Top of Data records
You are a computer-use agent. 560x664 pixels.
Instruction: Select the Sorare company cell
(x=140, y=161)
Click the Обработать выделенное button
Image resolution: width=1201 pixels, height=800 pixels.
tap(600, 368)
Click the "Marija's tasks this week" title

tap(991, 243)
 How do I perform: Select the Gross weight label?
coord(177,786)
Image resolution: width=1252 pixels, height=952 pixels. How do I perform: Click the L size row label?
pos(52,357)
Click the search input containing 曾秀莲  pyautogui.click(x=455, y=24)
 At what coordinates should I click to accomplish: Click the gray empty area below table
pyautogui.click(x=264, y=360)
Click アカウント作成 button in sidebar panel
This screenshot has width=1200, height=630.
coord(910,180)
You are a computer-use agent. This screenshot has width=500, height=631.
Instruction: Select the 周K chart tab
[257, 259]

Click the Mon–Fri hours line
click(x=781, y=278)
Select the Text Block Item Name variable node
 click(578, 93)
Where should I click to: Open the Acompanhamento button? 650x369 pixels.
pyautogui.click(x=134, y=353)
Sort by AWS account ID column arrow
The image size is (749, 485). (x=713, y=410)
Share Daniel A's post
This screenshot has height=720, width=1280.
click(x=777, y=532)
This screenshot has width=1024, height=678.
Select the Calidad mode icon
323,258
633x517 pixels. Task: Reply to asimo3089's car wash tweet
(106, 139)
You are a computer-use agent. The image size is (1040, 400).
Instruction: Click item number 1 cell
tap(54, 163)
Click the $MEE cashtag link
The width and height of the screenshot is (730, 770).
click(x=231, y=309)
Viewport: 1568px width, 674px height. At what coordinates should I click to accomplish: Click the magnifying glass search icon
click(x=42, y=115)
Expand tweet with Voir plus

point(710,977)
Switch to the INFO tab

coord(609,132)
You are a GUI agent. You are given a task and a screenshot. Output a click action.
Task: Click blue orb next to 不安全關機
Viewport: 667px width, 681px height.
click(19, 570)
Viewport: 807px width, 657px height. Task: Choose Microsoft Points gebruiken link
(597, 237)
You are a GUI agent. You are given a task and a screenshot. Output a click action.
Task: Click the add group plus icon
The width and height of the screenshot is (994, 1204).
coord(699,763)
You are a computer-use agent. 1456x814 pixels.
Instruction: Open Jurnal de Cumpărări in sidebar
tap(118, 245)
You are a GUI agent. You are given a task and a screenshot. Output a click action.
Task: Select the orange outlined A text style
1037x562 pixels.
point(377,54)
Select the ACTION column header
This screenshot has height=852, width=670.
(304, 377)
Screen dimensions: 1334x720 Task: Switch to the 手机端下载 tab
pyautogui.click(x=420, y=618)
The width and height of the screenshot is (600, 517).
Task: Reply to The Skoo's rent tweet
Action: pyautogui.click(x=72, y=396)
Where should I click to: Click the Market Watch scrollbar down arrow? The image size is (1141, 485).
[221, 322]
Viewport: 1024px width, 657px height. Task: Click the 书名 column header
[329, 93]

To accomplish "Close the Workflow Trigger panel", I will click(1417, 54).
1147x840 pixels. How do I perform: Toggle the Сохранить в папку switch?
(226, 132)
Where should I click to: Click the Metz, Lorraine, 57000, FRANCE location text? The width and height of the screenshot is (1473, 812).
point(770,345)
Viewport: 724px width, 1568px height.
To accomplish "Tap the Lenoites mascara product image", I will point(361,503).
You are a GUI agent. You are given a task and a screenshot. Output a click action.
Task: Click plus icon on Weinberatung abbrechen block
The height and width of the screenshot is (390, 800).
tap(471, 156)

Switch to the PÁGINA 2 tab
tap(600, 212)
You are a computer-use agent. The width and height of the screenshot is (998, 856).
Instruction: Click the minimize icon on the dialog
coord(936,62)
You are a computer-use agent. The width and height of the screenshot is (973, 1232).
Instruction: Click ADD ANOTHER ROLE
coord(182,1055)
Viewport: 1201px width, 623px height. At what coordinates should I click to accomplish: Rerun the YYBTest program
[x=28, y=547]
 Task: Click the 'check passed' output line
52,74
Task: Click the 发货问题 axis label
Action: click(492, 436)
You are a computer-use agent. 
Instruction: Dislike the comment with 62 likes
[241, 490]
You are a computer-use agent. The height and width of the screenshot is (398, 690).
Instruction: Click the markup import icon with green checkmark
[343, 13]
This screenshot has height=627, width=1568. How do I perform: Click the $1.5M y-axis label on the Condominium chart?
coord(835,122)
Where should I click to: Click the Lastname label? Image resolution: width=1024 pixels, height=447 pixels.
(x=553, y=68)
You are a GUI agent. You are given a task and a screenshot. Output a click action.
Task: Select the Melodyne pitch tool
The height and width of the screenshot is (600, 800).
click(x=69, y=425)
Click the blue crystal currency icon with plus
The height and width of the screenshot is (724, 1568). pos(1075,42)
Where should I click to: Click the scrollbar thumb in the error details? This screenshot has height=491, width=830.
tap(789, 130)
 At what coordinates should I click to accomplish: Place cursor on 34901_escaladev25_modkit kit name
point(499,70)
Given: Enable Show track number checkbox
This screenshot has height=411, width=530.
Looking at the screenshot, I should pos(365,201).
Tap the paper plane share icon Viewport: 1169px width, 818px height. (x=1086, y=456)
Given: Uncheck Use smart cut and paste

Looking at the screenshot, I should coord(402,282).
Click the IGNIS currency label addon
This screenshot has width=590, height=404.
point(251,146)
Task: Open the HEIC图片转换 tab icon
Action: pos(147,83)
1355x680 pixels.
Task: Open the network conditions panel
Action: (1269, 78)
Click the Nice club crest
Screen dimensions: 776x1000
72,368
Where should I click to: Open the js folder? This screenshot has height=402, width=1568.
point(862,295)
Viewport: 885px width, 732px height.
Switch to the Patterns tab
Bottom of Data records
» Your instructions
However many lines the data holds, return each one exactly.

» Output of the exercise
You are a computer-use agent. 560x664 pixels.
Instruction: Select the Sorare company cell
(x=140, y=161)
Click the Обработать выделенное button
Image resolution: width=1201 pixels, height=800 pixels.
tap(600, 368)
Click the "Marija's tasks this week" title

tap(991, 243)
 How do I perform: Select the Gross weight label?
coord(177,786)
Image resolution: width=1252 pixels, height=952 pixels. How do I perform: Click the L size row label?
pos(52,357)
Click the search input containing 曾秀莲  pyautogui.click(x=455, y=24)
 At what coordinates should I click to accomplish: Click the gray empty area below table
pyautogui.click(x=264, y=360)
Click アカウント作成 button in sidebar panel
This screenshot has width=1200, height=630.
coord(910,180)
You are a computer-use agent. This screenshot has width=500, height=631.
Instruction: Select the 周K chart tab
[257, 259]

Click the Mon–Fri hours line
click(x=781, y=278)
Select the Text Block Item Name variable node
 click(578, 93)
Where should I click to: Open the Acompanhamento button? 650x369 pixels.
pyautogui.click(x=134, y=353)
Sort by AWS account ID column arrow
The image size is (749, 485). (x=713, y=410)
Share Daniel A's post
This screenshot has height=720, width=1280.
click(x=777, y=532)
This screenshot has width=1024, height=678.
Select the Calidad mode icon
323,258
633x517 pixels. Task: Reply to asimo3089's car wash tweet
(106, 139)
You are a computer-use agent. The image size is (1040, 400).
Instruction: Click item number 1 cell
tap(54, 163)
Click the $MEE cashtag link
The width and height of the screenshot is (730, 770).
click(x=231, y=309)
Viewport: 1568px width, 674px height. At what coordinates should I click to accomplish: Click the magnifying glass search icon
click(x=42, y=115)
Expand tweet with Voir plus

point(710,977)
Switch to the INFO tab

coord(609,132)
You are a GUI agent. You are given a task and a screenshot. Output a click action.
Task: Click blue orb next to 不安全關機
Viewport: 667px width, 681px height.
click(19, 570)
Viewport: 807px width, 657px height. Task: Choose Microsoft Points gebruiken link
(597, 237)
You are a GUI agent. You are given a task and a screenshot. Output a click action.
Task: Click the add group plus icon
The width and height of the screenshot is (994, 1204).
coord(699,763)
You are a computer-use agent. 1456x814 pixels.
Instruction: Open Jurnal de Cumpărări in sidebar
tap(118, 245)
You are a GUI agent. You are given a task and a screenshot. Output a click action.
Task: Select the orange outlined A text style
1037x562 pixels.
point(377,54)
Select the ACTION column header
This screenshot has height=852, width=670.
(304, 377)
Screen dimensions: 1334x720 Task: Switch to the 手机端下载 tab
pyautogui.click(x=420, y=618)
The width and height of the screenshot is (600, 517).
Task: Reply to The Skoo's rent tweet
Action: pyautogui.click(x=72, y=396)
Where should I click to: Click the Market Watch scrollbar down arrow? The image size is (1141, 485).
[221, 322]
Viewport: 1024px width, 657px height. Task: Click the 书名 column header
[329, 93]

To accomplish "Close the Workflow Trigger panel", I will click(1417, 54).
1147x840 pixels. How do I perform: Toggle the Сохранить в папку switch?
(226, 132)
Where should I click to: Click the Metz, Lorraine, 57000, FRANCE location text? The width and height of the screenshot is (1473, 812).
point(770,345)
Viewport: 724px width, 1568px height.
To accomplish "Tap the Lenoites mascara product image", I will point(361,503).
You are a GUI agent. You are given a task and a screenshot. Output a click action.
Task: Click plus icon on Weinberatung abbrechen block
The height and width of the screenshot is (390, 800).
tap(471, 156)

Switch to the PÁGINA 2 tab
tap(600, 212)
You are a computer-use agent. The width and height of the screenshot is (998, 856).
Instruction: Click the minimize icon on the dialog
coord(936,62)
You are a computer-use agent. The width and height of the screenshot is (973, 1232).
Instruction: Click ADD ANOTHER ROLE
coord(182,1055)
Viewport: 1201px width, 623px height. At what coordinates should I click to accomplish: Rerun the YYBTest program
[x=28, y=547]
 Task: Click the 'check passed' output line
52,74
Task: Click the 发货问题 axis label
Action: click(492, 436)
You are a computer-use agent. 
Instruction: Dislike the comment with 62 likes
[241, 490]
You are a computer-use agent. The height and width of the screenshot is (398, 690).
Instruction: Click the markup import icon with green checkmark
[343, 13]
This screenshot has height=627, width=1568. How do I perform: Click the $1.5M y-axis label on the Condominium chart?
coord(835,122)
Where should I click to: Click the Lastname label? Image resolution: width=1024 pixels, height=447 pixels.
(x=553, y=68)
You are a GUI agent. You are given a task and a screenshot. Output a click action.
Task: Select the Melodyne pitch tool
The height and width of the screenshot is (600, 800).
click(x=69, y=425)
Click the blue crystal currency icon with plus
The height and width of the screenshot is (724, 1568). pos(1075,42)
Where should I click to: Click the scrollbar thumb in the error details? This screenshot has height=491, width=830.
tap(789, 130)
 At what coordinates should I click to accomplish: Place cursor on 34901_escaladev25_modkit kit name
point(499,70)
Given: Enable Show track number checkbox
This screenshot has height=411, width=530.
Looking at the screenshot, I should pos(365,201).
Tap the paper plane share icon Viewport: 1169px width, 818px height. (x=1086, y=456)
Given: Uncheck Use smart cut and paste

Looking at the screenshot, I should coord(402,282).
Click the IGNIS currency label addon
This screenshot has width=590, height=404.
point(251,146)
Task: Open the HEIC图片转换 tab icon
Action: pos(147,83)
1355x680 pixels.
Task: Open the network conditions panel
Action: (1269, 78)
Click the Nice club crest
Screen dimensions: 776x1000
72,368
Where should I click to: Open the js folder? This screenshot has height=402, width=1568.
point(862,295)
Viewport: 885px width, 732px height.
Switch to the Patterns tab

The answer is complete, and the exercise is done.